DreamWorks Animation’s “How to Train Your Dragon” finished atop the smallest overall weekend box office of the year, taking in $15 million, according to studio estimates.

And no, there will be no flip-flopping of the Nos. 1 and 2 spots once the Monday-morning actuals come in — the 3D “Dragon” easily beat out this week’s new wide releases, CBS Films J.Lo rom-com “The Back-Up Plan,” which debuted in second place to $12.3 million and Warner Bros.’ Joel Silver-produced comic-based action film, “The Losers,” which finished in fourth place with $9.6 million.

Costing about $35 million to produce, and pairing Jennifer Lopez with CBS Network omni-presence Alex O’Loughlin ("Moonlight," "Three Rivers"), the poorly-reviewed “Back-Up Plan” actually exceeded some pre-release tracking projections that had it opening to under $10 million.

“We’ll make money on this — it’s good to see the numbers in the black,” said CBS Films distribution chief Steven Friedlander, noting that the film scored a so-so B CinemaScore grade from movie word-of-mouth tracker CinemaScore.

Skewing about 70 percent female, “Back-Up Plan” had to share some of its audience with Fox’s “Date Night,” Fox’s three-week-old Shawn Levy-directed rom-com pairing of Steve Carell and Tina Fey, which finished third with $10.6 million.

Budgeted at $55 million, the PG-13-rated “Date Night” has now grossed $63.4 million in the U.S. and Canada.

For its part, the PG-13-rated “Losers” had to share part of its male audience with Lionsgate’s R-rated and also-comic-book-inspired “Kick-Ass.”

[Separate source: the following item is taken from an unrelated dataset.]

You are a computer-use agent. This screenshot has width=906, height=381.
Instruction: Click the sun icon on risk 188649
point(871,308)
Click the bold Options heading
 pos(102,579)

Budgeted at around $31 million, produced under Warner’s Dark Castle Label, and featuring a B-level ensemble cast led by “Avatar’s” Zoe Saldana, “Losers” also beat out middling pre-release tracking that had it doing well below $9 million.

Its performance was just good enough to edge week two of “Kick-Ass,” which grossed $9.5 million and now has banked $34.9 million. Lionsgate acquired domestic rights to the movie, independently produced by director Matthew Vaughn, for just $15 million.

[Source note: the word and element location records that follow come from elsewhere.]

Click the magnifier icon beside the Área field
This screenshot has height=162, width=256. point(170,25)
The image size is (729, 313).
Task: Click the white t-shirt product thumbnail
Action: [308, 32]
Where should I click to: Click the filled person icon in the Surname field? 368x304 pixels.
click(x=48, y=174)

Another new release cracking the top 10 this week was the French-made family-targeted echo film “Oceans,” which Disney put into 1,206 theaters. The film grossed $6 million over the three-day weekend period, which was right around Disney’s projections.

As for “Dragon,” the 3D film has now grossed $178 million and has surpassed the pace of DreamWorks’ 2009 3D hit “Monsters vs. Aliens.”

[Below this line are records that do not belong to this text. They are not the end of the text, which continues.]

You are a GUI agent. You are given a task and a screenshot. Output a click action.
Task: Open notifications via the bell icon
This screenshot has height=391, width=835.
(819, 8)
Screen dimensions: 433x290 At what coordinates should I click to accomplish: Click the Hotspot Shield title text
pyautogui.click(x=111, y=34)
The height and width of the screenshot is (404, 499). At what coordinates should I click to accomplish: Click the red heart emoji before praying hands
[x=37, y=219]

This scenario seemed highly unlikely five weeks ago, when “Dragon” debuted to a disappointing $43.7 million, compared to “Monsters’” $59.3 million on the same March weekend in 2009 – a result that prompted Wall Street to crater DreamWorks Animation stock the following Monday.

But buoyed by great word of mouth (A CinemaScore) and the best Rotten Tomatoes overall grade of the year (97 percent fresh), “Dragon” has dropped off minimally week to week. In fact, it’s decline this weekend was just 25 percent.

Budgeted at $165 million, “Dragon” should easily surpass “Monsters’” $198 million domestic total. And with $177 million in foreign grosses going into the weekend, it should beat “Monsters’” $183.2 million international total, too.

Overall, the domestic box office tallied just over $92 million, according to one studio’s estimate, which represented about a 15 percent drop from the same weekend last year.

“The only thing surprising to me this weekend was the size of the pie being so small,” said CBS Films’ Friedlander.

For his part, Friedlander expressed some degree of satisfaction over a “Back-Up Plan” opening that, at $12.3 million, more than doubled the bounty of CBS Films’ first-weekend gross of $6 million for “Extraordinary Measures” in January.